Poco importa se tra la folla sfilano striscioni come "No alla Finanziaria ammazza precari", "Damiano amico dei padroni vattene" o "Non vi votiamo più". E non conta neanche il fatto che i militanti di Action si spingano oltre, scagliandosi direttamente contro il sindaco di Roma Veltroni e il Presidente della Regione Lazio Marrazzo. Tra gli uomini di maggioranza non c'è imbarazzo per una presenza definita da molti "inopportuna": tutti sono pronti a giustificare la loro partecipazione contro "chi vuole strumentalizzarli". Agli umori del corteo provano, così, a rispondere i politici presenti, la sinistra che vuole stare al governo ma continua ad amare la piazza. Tutti sostengono di volere rispettare integralmente il programma di governo e che la manifestazione è solo un modo per ribadirlo e per spronare l'esecutivo smarrito. Lo dice a chiare lettere l'europarlamentare Vittorio Agnoletto che "chiede espressamente al governo di superare la Legge 30 così come promesso in campagna elettorale". Gli fa eco il sottosegretario di Rifondazione Comunista Alfonso Gianni per cui "occorre che questo governo istituisca una relazione dialettica con i movimenti sociali nonostante le loro durezze e le loro asperità". Per lo stesso Gianni, la linea tracciata nella finanziaria con la riduzione del cuneo fiscale e la riapertura delle assunzioni di 150.000 precari in tre anni nel pubblico impiego è quella giusta, anche se serve ancora "maggiore coraggio per nuova legislazione del mercato del lavoro che faccia del tempo indeterminato l'asse principale della sua azione".

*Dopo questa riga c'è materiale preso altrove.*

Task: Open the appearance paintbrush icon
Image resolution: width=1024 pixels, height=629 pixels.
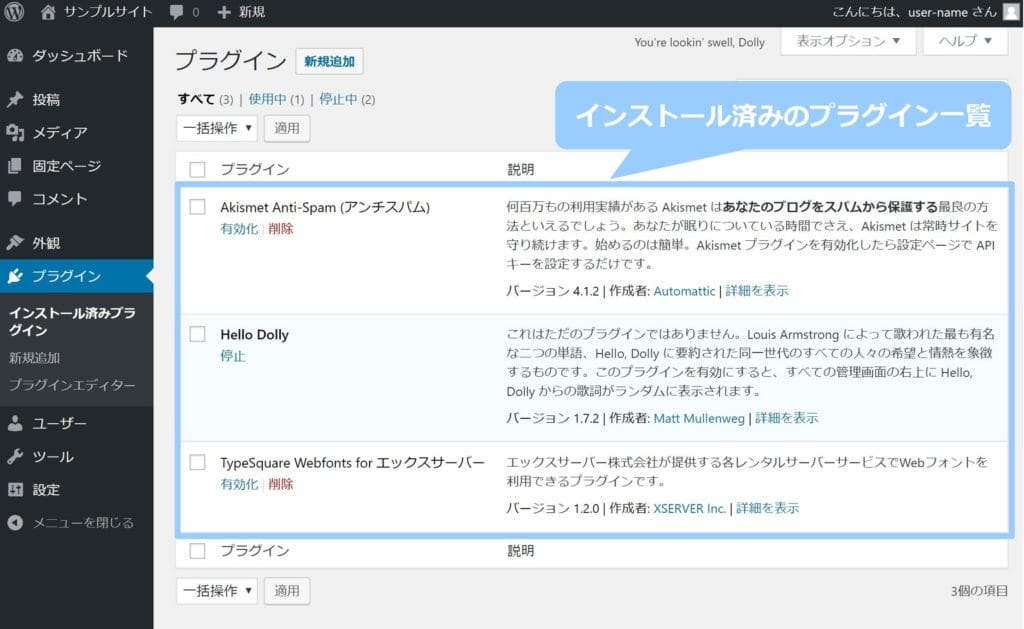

Non mancano però le polemiche e le voci scomode tra i politici in corteo: Fernando Rossi, dissidente dei Comunisti italiani, sfila con un cartello con su scritto: "Sono un senatore, questa Finanziaria non la voto". Rincara la dose e non risparmia frecciate ai suoi vecchi compagni Marco Ferrando, segretario del Partito Comunista dei Lavoratori: "C'è qualcosa che non funziona o che funziona come era prevedibile: un governo legato ai banchieri non può che fare politiche di continuità rispetto al passato nel campo del lavoro precario". Polemiche politiche a parte, protagonisti della giornata rimangono sempre i lavoratori precari. In piazza migliaia di storie: uomini, donne, anziani e giovani qualificati. Tutti senza un impiego stabile e sicuro, senza una prospettiva vera, costretti a vivere nell'incertezza e con l'ansia di un lavoro a scadenza. Il problema del precariato rimane, così, nella sua drammatica urgenza: ai governanti e ai politici il popolo dei precari chiede una risposta forte, un segno evidente di discontinuità "perché ritorni la fiducia in un futuro, meno provvisorio e più nitido". Lo dice sommessamente un laureato e precario da 10 anni, lo pensano con vigore in 100.000.